The monograph contains eight chapters. The first chapter deals with spaces of sub-Gaussian and pre-Gaussian random variables. Characteristics of these random variables such as the sub-Gaussian standard, moments and semi-invariant functionals are presented. Large deviation inequalities for random variables and for sums of independent random variables are presented, too. In the second chapter spaces of random variables such as \(K_{\sigma}\)-spaces and Orlicz spaces are investigated. Majorizing characteristics of these spaces are introduced. These characteristics allow to obtain inequalities for maxima of the finite numbers of random variables from these spaces. Exponential Orlicz spaces are considered and large deviations inequalities are proposed. The following two chapters deal with the investigation of analytic properties of random processes from \(K_{\sigma}\)-spaces of random variables. In the third chapter the authors present the condition of boundedness of random processes from \(K_{\sigma}\)-spaces and find estimates for the distribution of suprema of processes from Orlicz spaces. These estimates are strengthened for random processes from Sub\(_{\varphi}(\Omega)\) spaces. Conditions for sample path continuity of random processes from \(K_{\sigma}\)-spaces are presented, too. Moduli of continuity of random processes from the Orlicz space generated by an exponential Orlicz function are studied in this chapter. The authors find the distribution of norms of these random processes in Lipschitz spaces. In the fourth chapter properties of pre-Gaussian processes are studied in more detail.

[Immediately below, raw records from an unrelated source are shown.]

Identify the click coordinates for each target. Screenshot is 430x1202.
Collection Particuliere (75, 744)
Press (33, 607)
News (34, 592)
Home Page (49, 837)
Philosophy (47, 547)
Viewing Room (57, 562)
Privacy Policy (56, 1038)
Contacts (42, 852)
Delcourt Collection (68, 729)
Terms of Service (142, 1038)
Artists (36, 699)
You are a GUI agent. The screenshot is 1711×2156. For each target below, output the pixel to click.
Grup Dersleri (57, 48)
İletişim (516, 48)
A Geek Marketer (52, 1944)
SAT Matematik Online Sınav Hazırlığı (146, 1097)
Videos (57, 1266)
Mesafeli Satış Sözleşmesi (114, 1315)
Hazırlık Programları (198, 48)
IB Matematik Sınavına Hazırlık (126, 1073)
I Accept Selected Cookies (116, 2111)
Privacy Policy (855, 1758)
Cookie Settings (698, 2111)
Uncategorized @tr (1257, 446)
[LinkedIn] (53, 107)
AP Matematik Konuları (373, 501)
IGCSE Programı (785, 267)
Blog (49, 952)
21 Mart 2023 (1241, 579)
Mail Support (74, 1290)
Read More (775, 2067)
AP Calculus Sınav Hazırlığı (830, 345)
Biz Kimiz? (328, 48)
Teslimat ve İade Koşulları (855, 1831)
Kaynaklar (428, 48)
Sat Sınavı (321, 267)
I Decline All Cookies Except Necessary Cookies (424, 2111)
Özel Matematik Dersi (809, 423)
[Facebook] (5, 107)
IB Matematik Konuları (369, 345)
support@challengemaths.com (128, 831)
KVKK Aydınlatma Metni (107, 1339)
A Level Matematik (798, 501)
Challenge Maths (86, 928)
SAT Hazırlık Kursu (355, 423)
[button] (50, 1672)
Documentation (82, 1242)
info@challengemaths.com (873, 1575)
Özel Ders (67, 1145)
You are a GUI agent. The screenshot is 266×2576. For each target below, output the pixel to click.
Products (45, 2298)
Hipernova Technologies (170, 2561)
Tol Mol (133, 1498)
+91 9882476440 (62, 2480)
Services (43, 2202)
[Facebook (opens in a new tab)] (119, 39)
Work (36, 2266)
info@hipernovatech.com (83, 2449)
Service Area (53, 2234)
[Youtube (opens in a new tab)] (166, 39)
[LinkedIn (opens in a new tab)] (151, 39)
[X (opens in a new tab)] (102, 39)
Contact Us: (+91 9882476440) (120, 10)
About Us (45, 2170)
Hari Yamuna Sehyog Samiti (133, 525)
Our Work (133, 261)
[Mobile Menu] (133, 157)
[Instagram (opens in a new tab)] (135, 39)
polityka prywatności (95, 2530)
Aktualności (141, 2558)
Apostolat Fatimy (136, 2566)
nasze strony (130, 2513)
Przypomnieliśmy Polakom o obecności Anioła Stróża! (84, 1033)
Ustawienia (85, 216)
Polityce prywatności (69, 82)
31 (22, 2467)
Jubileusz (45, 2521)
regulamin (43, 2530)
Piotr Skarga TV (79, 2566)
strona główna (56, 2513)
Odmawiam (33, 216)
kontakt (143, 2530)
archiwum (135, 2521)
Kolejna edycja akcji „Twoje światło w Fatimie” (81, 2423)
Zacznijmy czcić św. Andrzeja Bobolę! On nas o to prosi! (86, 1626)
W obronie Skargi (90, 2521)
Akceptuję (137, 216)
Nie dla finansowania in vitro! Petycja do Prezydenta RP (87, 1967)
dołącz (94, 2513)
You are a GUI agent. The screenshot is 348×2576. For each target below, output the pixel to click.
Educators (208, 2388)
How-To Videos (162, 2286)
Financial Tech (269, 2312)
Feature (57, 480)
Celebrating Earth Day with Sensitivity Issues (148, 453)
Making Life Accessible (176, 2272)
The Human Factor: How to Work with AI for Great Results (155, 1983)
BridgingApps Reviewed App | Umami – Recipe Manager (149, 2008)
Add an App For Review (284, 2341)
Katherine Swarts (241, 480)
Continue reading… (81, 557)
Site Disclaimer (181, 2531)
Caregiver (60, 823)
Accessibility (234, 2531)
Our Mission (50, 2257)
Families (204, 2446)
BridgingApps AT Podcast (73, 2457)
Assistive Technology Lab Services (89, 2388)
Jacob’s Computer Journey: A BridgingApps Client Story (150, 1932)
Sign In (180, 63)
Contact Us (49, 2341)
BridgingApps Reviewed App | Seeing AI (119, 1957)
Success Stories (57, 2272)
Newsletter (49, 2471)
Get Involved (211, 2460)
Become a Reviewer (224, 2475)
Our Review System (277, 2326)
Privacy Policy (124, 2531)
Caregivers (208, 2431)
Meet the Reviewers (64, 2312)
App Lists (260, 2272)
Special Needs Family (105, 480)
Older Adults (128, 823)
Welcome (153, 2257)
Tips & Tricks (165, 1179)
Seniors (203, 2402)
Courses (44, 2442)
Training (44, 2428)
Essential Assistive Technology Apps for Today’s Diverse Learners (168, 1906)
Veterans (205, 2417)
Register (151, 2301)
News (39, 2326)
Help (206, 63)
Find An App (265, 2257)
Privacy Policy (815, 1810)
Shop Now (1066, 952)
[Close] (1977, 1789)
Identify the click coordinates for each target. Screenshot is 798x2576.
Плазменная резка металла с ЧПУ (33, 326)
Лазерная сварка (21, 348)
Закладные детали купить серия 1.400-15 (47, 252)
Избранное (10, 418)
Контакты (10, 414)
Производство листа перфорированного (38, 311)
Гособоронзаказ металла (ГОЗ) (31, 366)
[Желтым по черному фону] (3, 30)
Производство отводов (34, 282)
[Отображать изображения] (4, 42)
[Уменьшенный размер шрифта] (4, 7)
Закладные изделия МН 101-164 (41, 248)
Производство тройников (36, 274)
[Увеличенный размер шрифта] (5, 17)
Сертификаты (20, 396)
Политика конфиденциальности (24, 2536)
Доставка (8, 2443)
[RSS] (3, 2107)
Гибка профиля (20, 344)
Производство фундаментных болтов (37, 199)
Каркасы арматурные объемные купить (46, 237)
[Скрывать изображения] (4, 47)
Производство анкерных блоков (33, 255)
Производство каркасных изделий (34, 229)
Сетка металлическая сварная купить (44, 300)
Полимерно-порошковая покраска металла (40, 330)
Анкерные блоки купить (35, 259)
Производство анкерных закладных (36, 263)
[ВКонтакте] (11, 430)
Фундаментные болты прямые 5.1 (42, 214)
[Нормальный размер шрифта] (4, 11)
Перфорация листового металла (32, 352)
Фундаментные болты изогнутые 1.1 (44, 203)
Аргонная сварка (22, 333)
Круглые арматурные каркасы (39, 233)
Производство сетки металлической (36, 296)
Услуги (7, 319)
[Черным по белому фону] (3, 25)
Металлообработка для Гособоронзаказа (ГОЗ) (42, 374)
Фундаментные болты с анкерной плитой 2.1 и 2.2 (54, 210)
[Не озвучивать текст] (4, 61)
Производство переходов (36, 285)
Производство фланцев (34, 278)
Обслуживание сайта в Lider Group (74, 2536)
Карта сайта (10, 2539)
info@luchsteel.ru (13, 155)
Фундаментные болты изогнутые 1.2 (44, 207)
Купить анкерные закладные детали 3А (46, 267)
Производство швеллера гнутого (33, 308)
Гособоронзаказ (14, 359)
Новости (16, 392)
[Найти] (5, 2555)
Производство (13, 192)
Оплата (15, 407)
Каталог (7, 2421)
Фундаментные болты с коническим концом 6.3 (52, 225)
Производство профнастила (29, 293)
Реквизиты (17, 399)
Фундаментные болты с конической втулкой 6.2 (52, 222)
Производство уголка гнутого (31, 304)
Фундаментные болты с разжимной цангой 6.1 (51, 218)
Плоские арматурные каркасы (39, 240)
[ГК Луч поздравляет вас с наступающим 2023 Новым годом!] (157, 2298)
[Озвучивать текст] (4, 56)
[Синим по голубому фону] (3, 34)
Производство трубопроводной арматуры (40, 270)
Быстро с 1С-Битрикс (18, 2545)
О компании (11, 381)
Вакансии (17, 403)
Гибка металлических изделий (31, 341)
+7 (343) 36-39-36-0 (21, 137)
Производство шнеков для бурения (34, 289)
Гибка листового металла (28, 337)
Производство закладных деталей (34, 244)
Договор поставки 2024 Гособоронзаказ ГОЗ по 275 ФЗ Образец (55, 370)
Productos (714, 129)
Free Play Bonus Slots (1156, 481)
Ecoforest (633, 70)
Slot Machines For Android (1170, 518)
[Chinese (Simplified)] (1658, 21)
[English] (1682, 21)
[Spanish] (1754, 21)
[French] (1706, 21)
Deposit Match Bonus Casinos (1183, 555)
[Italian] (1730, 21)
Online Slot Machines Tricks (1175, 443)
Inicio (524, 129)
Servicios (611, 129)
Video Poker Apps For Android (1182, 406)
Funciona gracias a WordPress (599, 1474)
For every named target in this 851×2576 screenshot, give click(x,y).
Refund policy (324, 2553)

The following chapters are devoted to applications of results of the previous chapters. In the fifth chapter properties of the generalized processes of Shortky effect are investigated. In the sixth chapter estimates for the correlation function of a Gaussian random process are proposed. The functional tolerance interval for correlation functions of Gaussian processes are constructed. The seventh chapter is devoted to applications of strong sub-Gaussian random processes. The Fourier method of investigation for boundary-value problems with strong sub-Gaussian initial conditions is exploited. The Lévy-Baxter type theorems for strong sub-Gaussian and pseudo sub-Gaussian random processes are proved.
This is a very clear and nicely written monograph. It will be useful to read it even for a nonspecialist of this field.